South Korea's Agency for Defense Development (ADD) has undergone a restructure with a view to improving the development of advanced military technologies. The move is also partly linked to a US-Korea agreement in May that allows Seoul greater freedom to develop ballistic missiles.

The restructure sees the establishment of three specialist centres under ADD – the Missile Research Institute, the National Defense Advanced Science and Technology Institute, and the National Defense Testing Research Institute.

ADD said the reorganisation is intended to enable it to “actively respond to changing external threats”, including weapons of mass destruction. Another driver, it said, is the need to focus on the development of advanced military equipment.

ADD hopes the restructure will enable its researchers to put more emphasis on priority technologies including missiles, space systems, and advanced materials. The agency undertakes research and development (R&D) in these fields, but activity is generally framed by its divisions that oversee land, air, and sea capability.

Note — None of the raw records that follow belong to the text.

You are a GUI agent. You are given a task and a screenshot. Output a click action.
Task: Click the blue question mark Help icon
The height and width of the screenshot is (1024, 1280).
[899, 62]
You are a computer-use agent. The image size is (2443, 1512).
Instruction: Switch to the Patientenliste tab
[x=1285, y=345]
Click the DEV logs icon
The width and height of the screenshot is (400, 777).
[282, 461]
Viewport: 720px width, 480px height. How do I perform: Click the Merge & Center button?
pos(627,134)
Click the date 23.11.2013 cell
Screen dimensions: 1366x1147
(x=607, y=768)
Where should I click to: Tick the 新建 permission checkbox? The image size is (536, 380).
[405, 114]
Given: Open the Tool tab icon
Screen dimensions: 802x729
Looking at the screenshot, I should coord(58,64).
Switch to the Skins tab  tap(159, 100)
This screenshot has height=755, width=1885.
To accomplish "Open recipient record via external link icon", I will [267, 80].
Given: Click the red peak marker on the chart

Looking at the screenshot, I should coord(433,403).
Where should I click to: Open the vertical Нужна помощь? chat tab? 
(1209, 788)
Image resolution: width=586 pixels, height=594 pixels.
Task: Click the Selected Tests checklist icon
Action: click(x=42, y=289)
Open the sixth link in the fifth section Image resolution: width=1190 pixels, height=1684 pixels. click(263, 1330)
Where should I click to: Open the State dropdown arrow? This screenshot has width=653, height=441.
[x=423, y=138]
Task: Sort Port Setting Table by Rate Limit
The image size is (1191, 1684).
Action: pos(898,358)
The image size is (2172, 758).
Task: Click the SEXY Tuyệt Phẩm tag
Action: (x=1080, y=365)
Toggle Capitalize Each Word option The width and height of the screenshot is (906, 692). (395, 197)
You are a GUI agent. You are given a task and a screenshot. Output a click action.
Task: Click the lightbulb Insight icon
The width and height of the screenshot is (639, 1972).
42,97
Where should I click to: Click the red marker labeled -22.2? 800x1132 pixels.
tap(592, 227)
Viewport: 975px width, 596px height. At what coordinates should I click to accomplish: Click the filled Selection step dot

Under the new restructure, a new defence space technology centre will be incorporated within the National Defense Advanced Science and Technology Institute. Other priority areas are expected to be supported by similar units, while the Missile Research Institute will lead South Korean efforts in deepening tactical weapons capability. Air defence will also be within its remit.

In May, the US and South Korea announced the scrapping of the ‘Revised Missile Guidelines' agreement, which had previously limited the range of South Korean ballistic missiles to 800 km. The scrapping of the accord effectively allows South Korea to develop missiles of unrestricted range.